Not for EXISTS(), LIMIT and similar.

Also when looking at more complex plans its quite a nuisance to go 
through all participating tables and do a separate count(*). Especially 
its not your plan but some clients plan etc.

Andres


Re: RFD: Discarded tuple count for SeqScan nodes in EXPLAIN ANALYZE

From
Tom Lane
Date:
Andres Freund <andres@anarazel.de> writes:
> On 05/22/2009 03:42 PM, Heikki Linnakangas wrote:
>> Isn't the discarded count always equal to (# of rows in table - matched
>> tuples)? Seems pretty redundant to me.

> Not for EXISTS(), LIMIT and similar.

It doesn't really seem useful enough to justify breaking client-side
code that looks at EXPLAIN output.

This sort of ties into the discussions we have periodically about
allowing EXPLAIN to output XML or some other more-machine-friendly
data format.  The barrier for adding additional output fields would
be a lot lower in such a format.
        regards, tom lane


Re: RFD: Discarded tuple count for SeqScan nodes in EXPLAIN ANALYZE

From
Greg Stark
Date:
On Fri, May 22, 2009 at 4:54 PM, Tom Lane <tgl@sss.pgh.pa.us> wrote:
>
> It doesn't really seem useful enough to justify breaking client-side
> code that looks at EXPLAIN output.

Fwiw at least pgadmin I don't think would be confused by this.

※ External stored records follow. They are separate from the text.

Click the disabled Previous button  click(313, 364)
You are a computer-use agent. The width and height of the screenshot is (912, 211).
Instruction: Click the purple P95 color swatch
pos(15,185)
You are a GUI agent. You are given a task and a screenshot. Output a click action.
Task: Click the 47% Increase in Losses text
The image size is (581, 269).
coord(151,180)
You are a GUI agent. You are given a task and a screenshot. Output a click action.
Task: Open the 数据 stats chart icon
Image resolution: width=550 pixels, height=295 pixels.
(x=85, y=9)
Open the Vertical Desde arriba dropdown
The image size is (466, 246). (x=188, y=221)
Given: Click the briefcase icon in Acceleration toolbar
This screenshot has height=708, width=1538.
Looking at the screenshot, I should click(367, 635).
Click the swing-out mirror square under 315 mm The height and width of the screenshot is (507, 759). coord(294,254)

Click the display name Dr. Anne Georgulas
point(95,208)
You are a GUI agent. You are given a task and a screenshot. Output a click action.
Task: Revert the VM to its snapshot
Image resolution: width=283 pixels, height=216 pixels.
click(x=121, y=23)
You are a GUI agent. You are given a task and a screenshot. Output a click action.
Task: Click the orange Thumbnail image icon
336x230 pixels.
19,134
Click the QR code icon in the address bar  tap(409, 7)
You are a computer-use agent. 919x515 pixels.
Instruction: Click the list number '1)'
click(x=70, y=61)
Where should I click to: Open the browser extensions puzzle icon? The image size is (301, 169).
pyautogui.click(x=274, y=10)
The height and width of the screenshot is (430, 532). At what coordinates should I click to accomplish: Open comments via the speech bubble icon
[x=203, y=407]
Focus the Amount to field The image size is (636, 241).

These
tool authors aren't enamoured of fragile assumptions and the
maintenance headaches they cause either.

> This sort of ties into the discussions we have periodically about
> allowing EXPLAIN to output XML or some other more-machine-friendly
> data format.  The barrier for adding additional output fields would
> be a lot lower in such a format.

This is still pretty much true if only for the sheer unscalability of
the amount of data being presented for users to sift through. I do
want us to add a ton more instrumentation into the explain plan and
this is only one small addition. If we add number of hard and soft
i/os, time spent in user and system space, etc the result would be
pretty unreadable and they're at least as important as things like
this.

--
greg


Re: RFD: Discarded tuple count for SeqScan nodes in EXPLAIN ANALYZE

From
Andres Freund
Date:
Hi,

On 05/22/2009 05:54 PM, Tom Lane wrote:
> This sort of ties into the discussions we have periodically about
> allowing EXPLAIN to output XML or some other more-machine-friendly
> data format.  The barrier for adding additional output fields would
> be a lot lower in such a format.
So the best thing would be to work on that front...

Tom (Raney), did you further work on your XML explain patch? Could you 
use help?


Greetings,

Andres